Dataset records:
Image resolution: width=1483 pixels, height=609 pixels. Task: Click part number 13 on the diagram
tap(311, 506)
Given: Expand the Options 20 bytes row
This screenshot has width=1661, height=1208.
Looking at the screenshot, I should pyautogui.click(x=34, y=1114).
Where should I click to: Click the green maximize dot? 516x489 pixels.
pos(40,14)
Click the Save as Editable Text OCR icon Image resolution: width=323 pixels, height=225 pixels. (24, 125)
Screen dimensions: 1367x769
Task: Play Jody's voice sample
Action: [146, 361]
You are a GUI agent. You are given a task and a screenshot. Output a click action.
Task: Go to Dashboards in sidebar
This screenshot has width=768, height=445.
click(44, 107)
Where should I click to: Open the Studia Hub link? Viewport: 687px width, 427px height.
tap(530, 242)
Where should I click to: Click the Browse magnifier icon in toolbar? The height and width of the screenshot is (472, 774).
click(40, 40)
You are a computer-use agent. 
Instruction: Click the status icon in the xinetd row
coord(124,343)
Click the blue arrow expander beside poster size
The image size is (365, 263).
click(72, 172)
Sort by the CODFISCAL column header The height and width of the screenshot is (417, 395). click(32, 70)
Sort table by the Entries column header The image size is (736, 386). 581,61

» Direction
Reproduce every one of the dataset records above, word for word and with nothing changed.

» Finished task
Image resolution: width=1483 pixels, height=609 pixels. Task: Click part number 13 on the diagram
tap(311, 506)
Given: Expand the Options 20 bytes row
This screenshot has width=1661, height=1208.
Looking at the screenshot, I should pyautogui.click(x=34, y=1114).
Where should I click to: Click the green maximize dot? 516x489 pixels.
pos(40,14)
Click the Save as Editable Text OCR icon Image resolution: width=323 pixels, height=225 pixels. (24, 125)
Screen dimensions: 1367x769
Task: Play Jody's voice sample
Action: [146, 361]
You are a GUI agent. You are given a task and a screenshot. Output a click action.
Task: Go to Dashboards in sidebar
This screenshot has width=768, height=445.
click(44, 107)
Where should I click to: Open the Studia Hub link? Viewport: 687px width, 427px height.
tap(530, 242)
Where should I click to: Click the Browse magnifier icon in toolbar? The height and width of the screenshot is (472, 774).
click(40, 40)
You are a computer-use agent. 
Instruction: Click the status icon in the xinetd row
coord(124,343)
Click the blue arrow expander beside poster size
The image size is (365, 263).
click(72, 172)
Sort by the CODFISCAL column header The height and width of the screenshot is (417, 395). click(32, 70)
Sort table by the Entries column header The image size is (736, 386). 581,61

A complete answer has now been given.